●なかなか歩かない子へのアプローチ方法

「焦らず見守る」ことが大切。とはいえ、やっぱり何かできればいいな!と思います。ここからは保育士も行っている「歩くカラダ」を作る遊び方を紹介します。

・ハイハイで追いかけっこ
 足腰の筋肉を強くするには、やぱり「ハイハイ」です。「歩かないから歩く練習をする」のではなく、歩く前段階の「ハイハイをたくさんして筋肉を強くする!」方が効果的です。赤ちゃんと一緒におうちをハイハイして追いかけっこしてみましょう。親がハイハイしながら「まてまて~」と赤ちゃんを追いかけ、捕まえる。ついでにおなかをコチョコチョ~。こんな遊びを取り入れてみましょう。親にとってもいい運動になります。

・箱を押して歩く
 用意するものは「箱」。おもちゃ箱や、頑丈な段ボールでも何でも構いません。赤ちゃんが箱を押して歩きます。「箱」を押して歩くことで、歩く時の足の運び方やバランスを身につけます。もちろん市販のカタカタでもOK。おもちゃ箱の場合、車輪がついていると箱が先に進んでしまい、転倒するので、車輪がない方が安全です。

・親子でペンギンさん
 親が膝立ちして赤ちゃんと向かい合い、両手を持ちます。そのままヨチヨチと歩きます。「イチニーイチニー」と声掛けしながら楽しく、歩く時の足の運び方やバランスを親と一緒に感じながら遊んでみましょう。歩けるようになってきたら、赤ちゃんの両足を親の足の両足の甲に乗せて歩くなどアレンジを加えると幼児期になっても楽しめます。

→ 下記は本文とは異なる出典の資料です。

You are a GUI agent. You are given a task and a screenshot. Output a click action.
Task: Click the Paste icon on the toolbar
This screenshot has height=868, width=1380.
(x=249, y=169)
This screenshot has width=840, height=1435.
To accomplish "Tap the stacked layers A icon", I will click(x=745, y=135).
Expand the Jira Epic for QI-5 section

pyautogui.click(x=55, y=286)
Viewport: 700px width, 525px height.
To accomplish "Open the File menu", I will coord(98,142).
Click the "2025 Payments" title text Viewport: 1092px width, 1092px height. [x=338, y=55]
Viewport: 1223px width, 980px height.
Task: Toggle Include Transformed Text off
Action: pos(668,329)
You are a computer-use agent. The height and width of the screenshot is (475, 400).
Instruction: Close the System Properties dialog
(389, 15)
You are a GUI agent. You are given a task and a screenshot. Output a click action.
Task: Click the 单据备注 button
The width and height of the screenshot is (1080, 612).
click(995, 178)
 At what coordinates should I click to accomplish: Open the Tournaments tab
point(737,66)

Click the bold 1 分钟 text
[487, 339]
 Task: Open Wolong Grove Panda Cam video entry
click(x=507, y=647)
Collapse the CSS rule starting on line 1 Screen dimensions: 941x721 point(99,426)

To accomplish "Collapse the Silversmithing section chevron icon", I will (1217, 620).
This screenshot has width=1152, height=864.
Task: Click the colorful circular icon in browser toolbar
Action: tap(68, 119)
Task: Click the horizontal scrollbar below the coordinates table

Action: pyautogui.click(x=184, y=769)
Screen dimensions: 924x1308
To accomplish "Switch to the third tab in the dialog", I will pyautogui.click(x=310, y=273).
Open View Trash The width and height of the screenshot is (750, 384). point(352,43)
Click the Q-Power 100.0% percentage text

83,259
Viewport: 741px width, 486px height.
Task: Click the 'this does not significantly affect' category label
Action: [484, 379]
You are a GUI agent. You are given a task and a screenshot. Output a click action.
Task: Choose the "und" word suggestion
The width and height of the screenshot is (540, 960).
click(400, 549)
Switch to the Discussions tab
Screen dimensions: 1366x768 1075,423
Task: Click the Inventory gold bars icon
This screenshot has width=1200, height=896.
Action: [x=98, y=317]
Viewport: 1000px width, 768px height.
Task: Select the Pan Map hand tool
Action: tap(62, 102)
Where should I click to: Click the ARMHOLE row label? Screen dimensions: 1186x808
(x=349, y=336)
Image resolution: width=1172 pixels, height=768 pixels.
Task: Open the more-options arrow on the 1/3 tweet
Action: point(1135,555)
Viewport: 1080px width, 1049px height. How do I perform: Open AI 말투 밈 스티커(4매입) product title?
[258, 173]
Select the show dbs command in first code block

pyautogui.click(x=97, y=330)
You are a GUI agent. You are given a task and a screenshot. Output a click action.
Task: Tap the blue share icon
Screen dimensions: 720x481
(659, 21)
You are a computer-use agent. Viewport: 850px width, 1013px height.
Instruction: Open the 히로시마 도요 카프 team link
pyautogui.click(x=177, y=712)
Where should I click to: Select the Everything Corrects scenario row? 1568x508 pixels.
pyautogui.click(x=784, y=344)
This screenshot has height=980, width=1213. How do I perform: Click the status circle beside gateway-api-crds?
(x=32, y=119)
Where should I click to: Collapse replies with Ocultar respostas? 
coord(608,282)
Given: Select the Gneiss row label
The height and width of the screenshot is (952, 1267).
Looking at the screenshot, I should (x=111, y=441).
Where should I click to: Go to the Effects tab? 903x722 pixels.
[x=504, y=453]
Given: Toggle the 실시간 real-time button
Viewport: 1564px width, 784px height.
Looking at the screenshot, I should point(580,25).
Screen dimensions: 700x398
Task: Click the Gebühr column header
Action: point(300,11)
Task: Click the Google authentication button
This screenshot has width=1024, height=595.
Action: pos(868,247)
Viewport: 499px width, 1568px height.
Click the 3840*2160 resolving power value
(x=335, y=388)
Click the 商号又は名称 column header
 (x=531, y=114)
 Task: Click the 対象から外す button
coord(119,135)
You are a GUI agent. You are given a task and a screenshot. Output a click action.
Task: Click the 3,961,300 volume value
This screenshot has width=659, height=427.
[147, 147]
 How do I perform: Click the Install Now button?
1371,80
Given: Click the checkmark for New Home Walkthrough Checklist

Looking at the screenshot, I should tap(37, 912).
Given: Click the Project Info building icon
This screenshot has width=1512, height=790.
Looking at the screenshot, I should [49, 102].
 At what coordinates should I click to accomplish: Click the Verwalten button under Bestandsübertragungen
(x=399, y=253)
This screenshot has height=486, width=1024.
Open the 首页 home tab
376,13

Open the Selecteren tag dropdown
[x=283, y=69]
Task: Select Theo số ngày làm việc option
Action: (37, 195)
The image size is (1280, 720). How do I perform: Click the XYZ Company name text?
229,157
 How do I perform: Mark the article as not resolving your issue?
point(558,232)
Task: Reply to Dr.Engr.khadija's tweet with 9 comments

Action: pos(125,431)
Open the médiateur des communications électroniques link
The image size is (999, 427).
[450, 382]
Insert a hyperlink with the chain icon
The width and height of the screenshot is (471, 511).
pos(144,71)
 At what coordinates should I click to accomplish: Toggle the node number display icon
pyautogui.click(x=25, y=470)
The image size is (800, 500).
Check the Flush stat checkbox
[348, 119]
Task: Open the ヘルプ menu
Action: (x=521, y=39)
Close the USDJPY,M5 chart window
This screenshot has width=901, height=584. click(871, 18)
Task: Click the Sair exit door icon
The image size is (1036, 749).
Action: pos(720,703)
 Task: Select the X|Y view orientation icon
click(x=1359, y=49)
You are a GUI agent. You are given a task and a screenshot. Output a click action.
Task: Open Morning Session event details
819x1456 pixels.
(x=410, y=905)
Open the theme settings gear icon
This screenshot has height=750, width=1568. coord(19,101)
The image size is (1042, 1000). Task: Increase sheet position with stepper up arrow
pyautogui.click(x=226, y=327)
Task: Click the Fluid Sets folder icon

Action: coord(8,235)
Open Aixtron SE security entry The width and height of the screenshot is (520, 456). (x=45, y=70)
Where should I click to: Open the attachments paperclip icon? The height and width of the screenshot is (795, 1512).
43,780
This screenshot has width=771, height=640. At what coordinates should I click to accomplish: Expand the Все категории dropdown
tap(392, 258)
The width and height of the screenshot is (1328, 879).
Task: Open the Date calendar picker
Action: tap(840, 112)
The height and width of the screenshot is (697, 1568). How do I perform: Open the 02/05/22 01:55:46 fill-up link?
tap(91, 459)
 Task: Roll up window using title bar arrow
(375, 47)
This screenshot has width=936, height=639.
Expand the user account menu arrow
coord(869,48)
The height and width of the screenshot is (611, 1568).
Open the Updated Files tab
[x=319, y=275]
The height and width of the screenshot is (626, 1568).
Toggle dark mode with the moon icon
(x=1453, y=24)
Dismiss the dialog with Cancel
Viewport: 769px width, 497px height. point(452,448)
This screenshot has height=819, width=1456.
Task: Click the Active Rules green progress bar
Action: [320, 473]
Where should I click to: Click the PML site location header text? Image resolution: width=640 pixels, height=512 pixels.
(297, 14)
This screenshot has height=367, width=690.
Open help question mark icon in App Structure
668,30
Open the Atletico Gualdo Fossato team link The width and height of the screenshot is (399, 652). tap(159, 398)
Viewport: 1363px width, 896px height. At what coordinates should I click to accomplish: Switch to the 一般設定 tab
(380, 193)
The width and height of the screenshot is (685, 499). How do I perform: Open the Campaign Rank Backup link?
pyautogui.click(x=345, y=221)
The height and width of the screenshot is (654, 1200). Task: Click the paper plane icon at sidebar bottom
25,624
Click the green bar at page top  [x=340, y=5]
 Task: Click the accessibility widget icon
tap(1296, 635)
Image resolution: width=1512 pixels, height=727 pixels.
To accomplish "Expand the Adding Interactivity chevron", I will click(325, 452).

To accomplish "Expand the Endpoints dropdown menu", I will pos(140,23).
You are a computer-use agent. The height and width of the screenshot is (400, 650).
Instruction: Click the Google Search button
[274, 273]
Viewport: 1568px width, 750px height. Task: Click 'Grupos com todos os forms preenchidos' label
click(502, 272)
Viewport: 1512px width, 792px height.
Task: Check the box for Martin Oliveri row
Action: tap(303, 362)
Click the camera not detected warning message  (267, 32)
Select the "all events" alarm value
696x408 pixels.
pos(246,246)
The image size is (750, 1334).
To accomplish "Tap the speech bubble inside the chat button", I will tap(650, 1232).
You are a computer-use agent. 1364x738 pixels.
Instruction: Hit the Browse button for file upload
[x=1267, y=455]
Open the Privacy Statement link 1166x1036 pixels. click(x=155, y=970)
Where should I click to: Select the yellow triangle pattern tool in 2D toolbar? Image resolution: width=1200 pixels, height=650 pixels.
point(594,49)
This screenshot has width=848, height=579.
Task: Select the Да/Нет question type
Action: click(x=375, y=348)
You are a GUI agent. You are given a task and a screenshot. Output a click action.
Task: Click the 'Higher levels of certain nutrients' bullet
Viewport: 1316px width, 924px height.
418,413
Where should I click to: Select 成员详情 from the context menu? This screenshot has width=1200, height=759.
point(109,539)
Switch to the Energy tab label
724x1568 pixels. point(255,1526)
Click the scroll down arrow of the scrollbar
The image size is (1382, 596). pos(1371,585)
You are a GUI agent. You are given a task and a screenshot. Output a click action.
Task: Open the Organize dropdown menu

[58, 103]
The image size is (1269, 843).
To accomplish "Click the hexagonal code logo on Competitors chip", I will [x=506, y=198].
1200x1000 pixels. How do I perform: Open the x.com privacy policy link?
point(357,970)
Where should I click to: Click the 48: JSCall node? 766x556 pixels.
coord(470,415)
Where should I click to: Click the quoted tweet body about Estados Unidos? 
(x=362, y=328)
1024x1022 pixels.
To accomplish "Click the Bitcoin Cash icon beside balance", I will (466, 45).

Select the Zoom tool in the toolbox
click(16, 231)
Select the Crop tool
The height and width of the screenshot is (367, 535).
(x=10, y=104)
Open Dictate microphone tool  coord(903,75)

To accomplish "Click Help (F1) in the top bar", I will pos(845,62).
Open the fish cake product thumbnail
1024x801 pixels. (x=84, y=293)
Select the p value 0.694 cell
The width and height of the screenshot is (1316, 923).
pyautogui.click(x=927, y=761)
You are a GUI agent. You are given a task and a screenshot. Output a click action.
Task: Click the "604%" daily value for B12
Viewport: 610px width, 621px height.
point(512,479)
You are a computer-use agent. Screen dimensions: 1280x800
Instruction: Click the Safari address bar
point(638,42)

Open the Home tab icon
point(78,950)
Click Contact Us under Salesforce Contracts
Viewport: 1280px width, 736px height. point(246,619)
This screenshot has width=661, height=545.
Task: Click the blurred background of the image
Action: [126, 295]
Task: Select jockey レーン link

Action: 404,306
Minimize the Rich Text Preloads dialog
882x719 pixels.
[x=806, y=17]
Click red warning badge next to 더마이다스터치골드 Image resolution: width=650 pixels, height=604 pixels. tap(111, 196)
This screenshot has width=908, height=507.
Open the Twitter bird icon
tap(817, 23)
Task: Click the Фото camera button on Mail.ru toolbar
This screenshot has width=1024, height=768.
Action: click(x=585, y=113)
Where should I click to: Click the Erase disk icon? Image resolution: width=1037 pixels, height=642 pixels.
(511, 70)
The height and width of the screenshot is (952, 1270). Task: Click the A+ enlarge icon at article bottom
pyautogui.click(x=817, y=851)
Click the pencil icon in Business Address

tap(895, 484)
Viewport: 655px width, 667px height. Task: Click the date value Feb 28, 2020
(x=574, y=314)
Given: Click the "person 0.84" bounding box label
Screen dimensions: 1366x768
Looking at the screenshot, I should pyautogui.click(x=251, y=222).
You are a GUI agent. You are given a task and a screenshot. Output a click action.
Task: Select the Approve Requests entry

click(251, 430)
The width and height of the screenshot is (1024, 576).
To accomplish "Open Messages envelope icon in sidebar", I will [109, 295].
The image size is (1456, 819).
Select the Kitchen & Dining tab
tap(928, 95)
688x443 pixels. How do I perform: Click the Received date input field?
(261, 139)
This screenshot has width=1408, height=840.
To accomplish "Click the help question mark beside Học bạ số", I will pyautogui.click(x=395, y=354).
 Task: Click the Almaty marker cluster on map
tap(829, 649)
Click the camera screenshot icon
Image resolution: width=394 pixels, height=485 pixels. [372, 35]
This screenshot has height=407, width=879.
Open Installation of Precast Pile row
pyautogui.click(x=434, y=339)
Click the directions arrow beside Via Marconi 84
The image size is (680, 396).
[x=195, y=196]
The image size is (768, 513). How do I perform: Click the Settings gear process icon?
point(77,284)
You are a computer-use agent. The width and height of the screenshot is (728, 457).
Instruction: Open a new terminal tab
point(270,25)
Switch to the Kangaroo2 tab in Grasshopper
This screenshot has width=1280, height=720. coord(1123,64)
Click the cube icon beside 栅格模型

 以前、保育所にいたAちゃん。1歳4カ月でした。ハイハイをたくさんして、つかまり立ちも伝い歩きもよくします。身体の使い方も身体のバランスの取り方も上手。でも、最初の一歩がなかなか出ないので、お母さんが心配していました。そこで、外遊びの時におうちから持ってきている軟らかい布の靴ではなく、保育所の少し形がしっかりとしている靴に履き替えてみました。すると、外でどんどん歩く歩く! 歩く楽しさを知ったAちゃんは、その後部屋の中でも歩きはじめました。

 ほんの少しのきっかけで、赤ちゃんは急に「チャレンジしてみよう!」と思うこともあります。歩かないときは、歩かせることに集中するのではなく、歩くことに関係する周りからアプローチすることをお勧めします。(文/中田馨)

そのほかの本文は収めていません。